Task requirements - Your answer must consist of exactly the lines below, starting with the line with "Image resolution: width=1383" and going on through the line with "Task: Enable 拆单发货 by selecting 开启", and nothing else.

++++++

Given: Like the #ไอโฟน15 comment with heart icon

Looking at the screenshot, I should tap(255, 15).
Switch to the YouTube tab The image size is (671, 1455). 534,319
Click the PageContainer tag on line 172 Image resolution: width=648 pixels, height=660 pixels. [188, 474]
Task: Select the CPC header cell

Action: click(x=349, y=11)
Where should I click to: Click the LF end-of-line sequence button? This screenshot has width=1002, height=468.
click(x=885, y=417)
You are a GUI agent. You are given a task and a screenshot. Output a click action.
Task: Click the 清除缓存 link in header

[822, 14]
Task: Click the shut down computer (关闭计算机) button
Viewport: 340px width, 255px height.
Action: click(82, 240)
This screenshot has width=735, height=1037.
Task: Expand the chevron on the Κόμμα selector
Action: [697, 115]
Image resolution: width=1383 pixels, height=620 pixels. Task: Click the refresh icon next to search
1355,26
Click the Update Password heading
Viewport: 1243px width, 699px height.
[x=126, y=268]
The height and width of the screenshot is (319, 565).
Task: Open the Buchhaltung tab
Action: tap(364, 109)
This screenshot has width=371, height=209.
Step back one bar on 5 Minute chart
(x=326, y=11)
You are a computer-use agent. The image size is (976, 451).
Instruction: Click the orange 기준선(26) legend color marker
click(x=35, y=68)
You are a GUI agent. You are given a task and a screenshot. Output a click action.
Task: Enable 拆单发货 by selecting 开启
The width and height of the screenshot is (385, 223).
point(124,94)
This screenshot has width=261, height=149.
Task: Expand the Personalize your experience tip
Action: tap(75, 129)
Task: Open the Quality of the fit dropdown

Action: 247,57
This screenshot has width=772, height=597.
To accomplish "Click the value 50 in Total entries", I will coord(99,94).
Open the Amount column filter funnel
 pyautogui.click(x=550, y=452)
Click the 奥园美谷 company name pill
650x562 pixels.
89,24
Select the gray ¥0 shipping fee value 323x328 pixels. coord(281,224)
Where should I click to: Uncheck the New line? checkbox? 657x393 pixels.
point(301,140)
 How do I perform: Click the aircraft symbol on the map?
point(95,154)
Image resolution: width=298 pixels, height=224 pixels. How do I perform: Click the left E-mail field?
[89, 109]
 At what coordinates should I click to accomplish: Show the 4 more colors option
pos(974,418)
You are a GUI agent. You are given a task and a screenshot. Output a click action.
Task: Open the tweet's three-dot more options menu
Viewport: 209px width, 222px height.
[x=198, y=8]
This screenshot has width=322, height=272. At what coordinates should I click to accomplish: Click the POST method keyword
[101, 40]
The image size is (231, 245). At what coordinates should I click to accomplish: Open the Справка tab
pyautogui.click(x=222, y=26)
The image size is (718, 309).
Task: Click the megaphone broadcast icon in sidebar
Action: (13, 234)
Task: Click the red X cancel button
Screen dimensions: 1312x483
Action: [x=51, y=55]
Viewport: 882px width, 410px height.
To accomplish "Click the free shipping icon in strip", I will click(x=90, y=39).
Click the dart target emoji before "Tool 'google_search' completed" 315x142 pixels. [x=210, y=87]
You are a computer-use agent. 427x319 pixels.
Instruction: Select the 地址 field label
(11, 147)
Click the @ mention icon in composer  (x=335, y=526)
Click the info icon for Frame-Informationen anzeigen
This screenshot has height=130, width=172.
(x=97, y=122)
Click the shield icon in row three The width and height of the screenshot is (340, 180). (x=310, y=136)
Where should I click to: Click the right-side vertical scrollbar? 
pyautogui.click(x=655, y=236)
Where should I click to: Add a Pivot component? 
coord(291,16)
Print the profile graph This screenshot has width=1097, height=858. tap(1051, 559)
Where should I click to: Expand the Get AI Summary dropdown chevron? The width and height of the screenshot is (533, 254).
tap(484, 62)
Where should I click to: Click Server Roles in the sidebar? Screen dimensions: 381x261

++++++

Your response -
Image resolution: width=1383 pixels, height=620 pixels. Task: Click the refresh icon next to search
1355,26
Click the Update Password heading
Viewport: 1243px width, 699px height.
[x=126, y=268]
The height and width of the screenshot is (319, 565).
Task: Open the Buchhaltung tab
Action: tap(364, 109)
This screenshot has width=371, height=209.
Step back one bar on 5 Minute chart
(x=326, y=11)
You are a computer-use agent. The image size is (976, 451).
Instruction: Click the orange 기준선(26) legend color marker
click(x=35, y=68)
You are a GUI agent. You are given a task and a screenshot. Output a click action.
Task: Enable 拆单发货 by selecting 开启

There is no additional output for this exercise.